▶ **To be done**:
1 - Translate this sentence from the essay on protest politics into Spanish: "All these represent a decisive indication of our own dysfunctionality as a movement."
2 - According to the essay on protest politics, what slogan defines protest politics?
━━━ Text provided ━━━
In the mean time, torture memos, renditioning, melting polar ice caps, a prison population of two million, Walmart level wages, and chronic homelessness will continue to define the essential reality which any leftist who wants to honestly assess our recent history needs to come to terms with.

And, if we are honest with ourselves, we can't stop there, for we need to recognize something else, albeit unpleasant: our own complicity through our failure to develop a successful strategy for engaging in the struggle. The unbroken string of victories for corporations over the public interest-the near total marginalization of organized labor, the prospect of global environmental collapse, unchecked militarism is not just a triumph for elites and a defeat for everyone else. All these represent a decisive indication of our own dysfunctionality as a movement.

If we're serious about what we're doing, we are required to understand why we have failed so often and so badly and then move on to doing what is necessary to break the pattern. Thinking along these lines brings us back to Frank's criticism of Greens and puts it in a different light. For while Cobb and Glick made mistakes, as Greens, they were at least willing to ask the right questions and try to answer them. In this respect they are far ahead of a left which is defined by its refusal to admit that many of the strategies which we unthinkingly embrace are to blame for where we find ourselves-deafeated and, what is worse, having to live in a world which everywhere reflects the legacy of our defeat.

How we got there: three habits of highly ineffective movements

Having a frat boy dunce in the White House surrounded by religious zealots, cynical manipulators and corporate criminals means that it is pretty easy these days to be good at criticism, And the left, as it has repeatedly demonstrated, has more than warmed to the occasion. Unfortunately, it has become increasingly incapable of self criticism which has the unhappy result that there is little understanding that we consistently return to the same failed tactics which have landed us where we are. A good example of our strategic bankruptcy is paraded in a recent Nation article reporting of a division within United for Peace and Justice between two groups: older activists trying to "influence those in Congress to defund the war" and younger firebrands who "bristled at what they considered the mainstreaming of UFPJ's grassroots base by playing with electoral politics."

While the two sides see themselves at odds, what is revealing is the embrace by both of what should be by now familiar pathologies of a now geriatric new left activism:

1) The assumption that single issue, mass protest should constitute the near exclusive focus of political organizing.

2) The assumption that those who hold power will be influenced by displays of popular will.

3) A contempt for electoral politics (among "radicals") and an out of hand rejection by all sides of the possibility of creating change by competing for and achieving state power.

These are three of the basic premises of a politics defined by protest-a politics which is guaranteed to be limited at best and almost surely a losing politics.

To note the inherent limitations of protest politics does not tell leftists anything that we don't already, at some level, know to be true. For it should now be obvious that huge amounts of activist energies can go into the creation of events which will completely and totally fail. And if the bankruptcy of the slogan defining protest politics - "If the people lead, the leaders will follow" - was not apparent to us before last February, it should have been after.

What happened was exactly the opposite: the people led and the leaders didn't follow. Indeed, they ran in the opposite direction. The New York Senators Schumer and Clinton responded to the million plus throng in front of their eyes on the streets of Manhattan with contempt: voting for the authorization to commit troops in the weeks following and then most of the rest of the New York congressional delegation joined them in signing off on the financing required to sustain military operations. The presidential campaign, fought between two prep school plutocrats competing in their macho willingness to violate international law made for an appropriate coda to a political season based on a cynical exploitation of self-deluding activists.
━━━ Data excerpt ━━━
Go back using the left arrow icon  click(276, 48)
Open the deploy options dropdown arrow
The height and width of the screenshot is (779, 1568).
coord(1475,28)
━━━
▶ **Expected responses**:
1 - Todo ello representa una señal decisiva de nuestra propia disfuncionalidad como movimiento.

2 - "If the people lead, the leaders will follow."